Anlageperspektiven 2011 - 2012
Im letzten Jahr schrieb ich, dass die Investmentsaison 2009 – 2010 ohne Zweifel ein sehr gutes Jahr ...
... für Abonnenten des PRIVATINVESTORs war. 2010 – 2011 war das leider anders: auf Jahressicht fiel der DAX über 10 Prozent, nachdem er zunächst bis Juli um über 20 Prozent gestiegen war. Der SMI verlor über 12 Prozent, der ATX über 20 Prozent. Auch unser PI Global Value Fonds (WKN: A0NE9G), der im Februar 2011 noch ein Hoch markiert hatte, brach in Folge massiv ein, ebenso viele Kundenportfolios.

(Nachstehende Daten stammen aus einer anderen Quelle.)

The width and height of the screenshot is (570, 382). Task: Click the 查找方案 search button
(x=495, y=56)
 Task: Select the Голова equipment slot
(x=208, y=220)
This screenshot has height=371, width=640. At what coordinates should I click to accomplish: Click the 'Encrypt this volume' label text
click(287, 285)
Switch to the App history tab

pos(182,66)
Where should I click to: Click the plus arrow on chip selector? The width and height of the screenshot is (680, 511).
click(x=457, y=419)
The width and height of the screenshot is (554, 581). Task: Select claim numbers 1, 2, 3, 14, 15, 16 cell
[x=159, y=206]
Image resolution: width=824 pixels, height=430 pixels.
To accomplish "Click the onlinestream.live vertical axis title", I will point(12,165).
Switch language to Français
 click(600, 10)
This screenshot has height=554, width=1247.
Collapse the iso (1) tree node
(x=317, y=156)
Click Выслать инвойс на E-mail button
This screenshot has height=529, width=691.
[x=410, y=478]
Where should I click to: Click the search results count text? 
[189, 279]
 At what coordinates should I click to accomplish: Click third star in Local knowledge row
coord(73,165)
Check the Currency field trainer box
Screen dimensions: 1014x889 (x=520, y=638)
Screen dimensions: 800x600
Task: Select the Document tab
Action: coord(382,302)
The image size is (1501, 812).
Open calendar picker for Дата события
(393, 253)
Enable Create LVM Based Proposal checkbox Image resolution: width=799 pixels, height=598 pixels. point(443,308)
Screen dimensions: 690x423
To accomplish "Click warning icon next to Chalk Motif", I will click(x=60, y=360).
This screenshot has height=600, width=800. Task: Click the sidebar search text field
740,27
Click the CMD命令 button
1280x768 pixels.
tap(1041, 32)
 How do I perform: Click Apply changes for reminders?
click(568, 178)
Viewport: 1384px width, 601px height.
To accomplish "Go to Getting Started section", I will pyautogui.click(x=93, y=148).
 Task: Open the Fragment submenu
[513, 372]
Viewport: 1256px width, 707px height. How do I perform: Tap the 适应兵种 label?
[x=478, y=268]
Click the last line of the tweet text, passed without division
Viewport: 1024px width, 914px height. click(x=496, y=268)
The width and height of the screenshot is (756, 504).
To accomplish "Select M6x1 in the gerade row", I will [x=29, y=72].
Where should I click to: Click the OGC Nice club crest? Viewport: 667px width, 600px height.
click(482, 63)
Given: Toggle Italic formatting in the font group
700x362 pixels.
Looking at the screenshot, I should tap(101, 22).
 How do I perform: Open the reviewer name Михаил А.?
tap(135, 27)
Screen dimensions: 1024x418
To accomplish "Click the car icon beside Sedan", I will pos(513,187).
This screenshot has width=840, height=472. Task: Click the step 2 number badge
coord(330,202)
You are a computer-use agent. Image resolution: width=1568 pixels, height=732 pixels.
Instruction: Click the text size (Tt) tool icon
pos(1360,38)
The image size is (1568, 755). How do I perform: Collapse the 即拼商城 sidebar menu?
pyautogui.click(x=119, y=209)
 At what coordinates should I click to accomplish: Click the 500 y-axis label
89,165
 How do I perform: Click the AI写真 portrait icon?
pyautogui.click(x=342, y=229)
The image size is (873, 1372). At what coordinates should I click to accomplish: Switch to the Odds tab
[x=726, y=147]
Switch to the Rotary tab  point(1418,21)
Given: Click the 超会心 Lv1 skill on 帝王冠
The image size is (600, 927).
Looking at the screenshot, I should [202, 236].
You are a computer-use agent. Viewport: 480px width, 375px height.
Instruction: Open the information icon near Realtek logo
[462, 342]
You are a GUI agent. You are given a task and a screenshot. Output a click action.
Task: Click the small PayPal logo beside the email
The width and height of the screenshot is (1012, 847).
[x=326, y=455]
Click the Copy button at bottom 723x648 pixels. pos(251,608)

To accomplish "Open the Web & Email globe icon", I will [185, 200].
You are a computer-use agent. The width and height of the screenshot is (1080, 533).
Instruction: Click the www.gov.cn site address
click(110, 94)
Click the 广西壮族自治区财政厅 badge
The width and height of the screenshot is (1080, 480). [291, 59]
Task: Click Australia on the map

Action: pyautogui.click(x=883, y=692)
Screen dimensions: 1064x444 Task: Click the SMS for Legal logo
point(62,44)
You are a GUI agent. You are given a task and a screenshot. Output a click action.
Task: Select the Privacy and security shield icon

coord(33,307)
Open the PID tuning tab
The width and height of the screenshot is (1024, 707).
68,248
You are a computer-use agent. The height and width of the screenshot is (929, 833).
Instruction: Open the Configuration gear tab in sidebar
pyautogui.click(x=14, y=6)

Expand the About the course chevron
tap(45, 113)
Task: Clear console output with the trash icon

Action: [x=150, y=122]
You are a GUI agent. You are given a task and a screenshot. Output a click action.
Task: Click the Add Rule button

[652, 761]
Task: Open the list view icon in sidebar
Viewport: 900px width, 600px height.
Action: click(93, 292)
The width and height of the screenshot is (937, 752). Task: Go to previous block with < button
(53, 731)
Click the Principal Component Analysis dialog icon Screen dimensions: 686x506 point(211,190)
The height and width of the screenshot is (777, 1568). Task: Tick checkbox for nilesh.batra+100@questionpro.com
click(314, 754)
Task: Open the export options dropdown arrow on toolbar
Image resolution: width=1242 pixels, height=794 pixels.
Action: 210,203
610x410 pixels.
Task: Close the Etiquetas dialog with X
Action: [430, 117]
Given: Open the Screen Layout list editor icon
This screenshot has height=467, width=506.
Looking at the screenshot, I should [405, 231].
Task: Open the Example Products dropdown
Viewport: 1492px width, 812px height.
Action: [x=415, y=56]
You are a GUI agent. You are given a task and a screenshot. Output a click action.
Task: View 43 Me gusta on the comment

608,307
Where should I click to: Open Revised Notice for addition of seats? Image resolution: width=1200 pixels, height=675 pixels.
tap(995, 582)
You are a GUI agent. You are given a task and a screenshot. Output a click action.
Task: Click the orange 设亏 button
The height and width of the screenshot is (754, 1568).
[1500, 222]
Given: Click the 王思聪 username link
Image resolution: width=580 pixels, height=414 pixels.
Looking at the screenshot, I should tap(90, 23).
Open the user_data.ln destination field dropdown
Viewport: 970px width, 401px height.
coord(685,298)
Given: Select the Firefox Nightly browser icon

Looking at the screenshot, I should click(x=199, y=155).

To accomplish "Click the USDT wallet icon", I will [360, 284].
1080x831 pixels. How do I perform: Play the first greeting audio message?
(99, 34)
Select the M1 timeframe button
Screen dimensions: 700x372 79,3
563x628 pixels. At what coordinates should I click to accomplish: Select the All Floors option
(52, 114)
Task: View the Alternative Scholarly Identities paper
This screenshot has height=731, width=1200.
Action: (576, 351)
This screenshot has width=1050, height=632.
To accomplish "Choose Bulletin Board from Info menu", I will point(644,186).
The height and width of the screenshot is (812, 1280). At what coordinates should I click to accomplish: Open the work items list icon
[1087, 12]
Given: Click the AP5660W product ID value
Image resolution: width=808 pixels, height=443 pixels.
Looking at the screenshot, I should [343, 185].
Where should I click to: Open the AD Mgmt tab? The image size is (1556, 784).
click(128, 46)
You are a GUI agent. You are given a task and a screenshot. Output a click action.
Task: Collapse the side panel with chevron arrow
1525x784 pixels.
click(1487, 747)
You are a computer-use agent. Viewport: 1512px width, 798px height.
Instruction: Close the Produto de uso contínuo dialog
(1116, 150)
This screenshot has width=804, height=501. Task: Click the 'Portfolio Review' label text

Im Sommer 2011 entlud sich die Schuldenkrise, die schon seit Frühjahr 2010 schwelte, mit voller Wucht über Europa. Die Aktienkurse brachen auf breiter Front ein. Die Unsicherheit traf ausgerechnet eine Anlageklasse, der ich langfristig neben Gold und Land am ehesten den Vermögenserhalt zutraue, denn Anleihen und Geldforderungen sind durch Inflation und Zahlungsausfälle bedroht.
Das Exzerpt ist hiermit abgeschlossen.